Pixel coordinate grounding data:
• • •
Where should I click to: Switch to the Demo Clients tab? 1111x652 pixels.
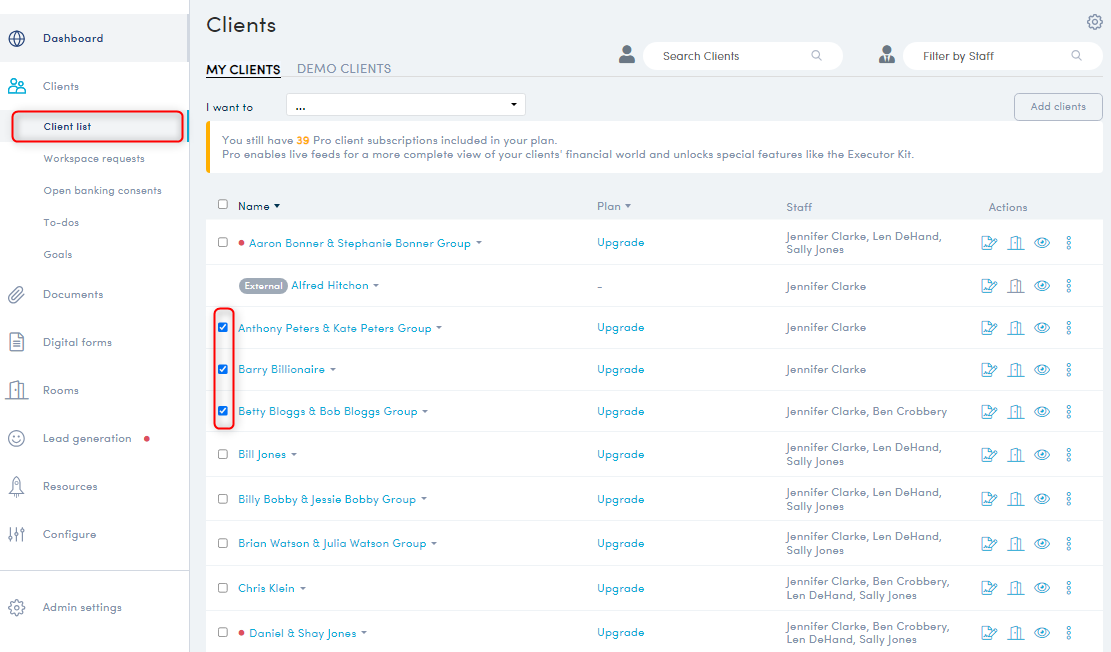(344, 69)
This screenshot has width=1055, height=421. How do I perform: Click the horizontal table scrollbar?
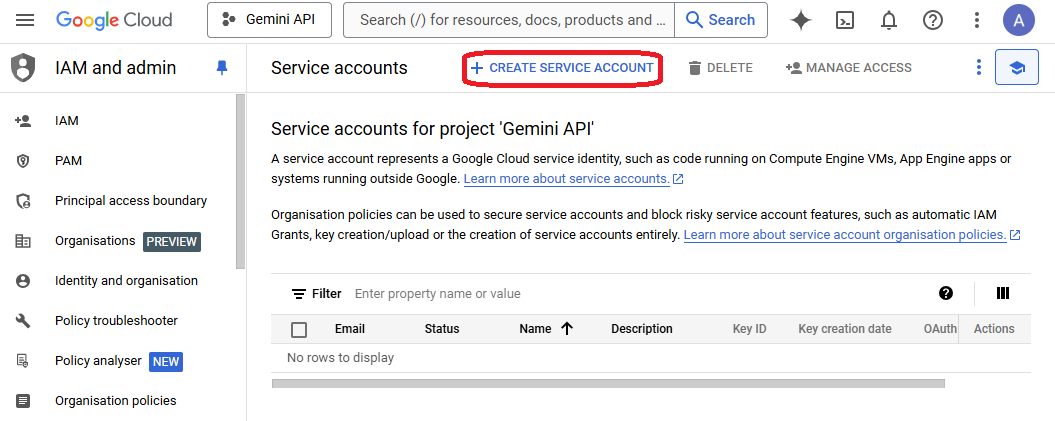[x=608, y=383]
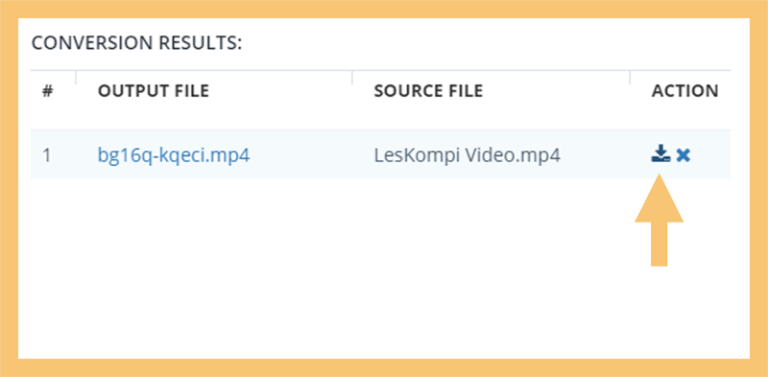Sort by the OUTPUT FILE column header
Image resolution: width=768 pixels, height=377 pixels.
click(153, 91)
• • •
**Required work:**
Leave out the pictures and retype the rest of the entries exactly.

**Exercise response:**
Where should I click to: Switch to the Demo Clients tab? 1111x652 pixels.
(344, 69)
This screenshot has width=1055, height=421. How do I perform: Click the horizontal table scrollbar?
[x=608, y=383]
Sort by the OUTPUT FILE column header
Image resolution: width=768 pixels, height=377 pixels.
click(153, 91)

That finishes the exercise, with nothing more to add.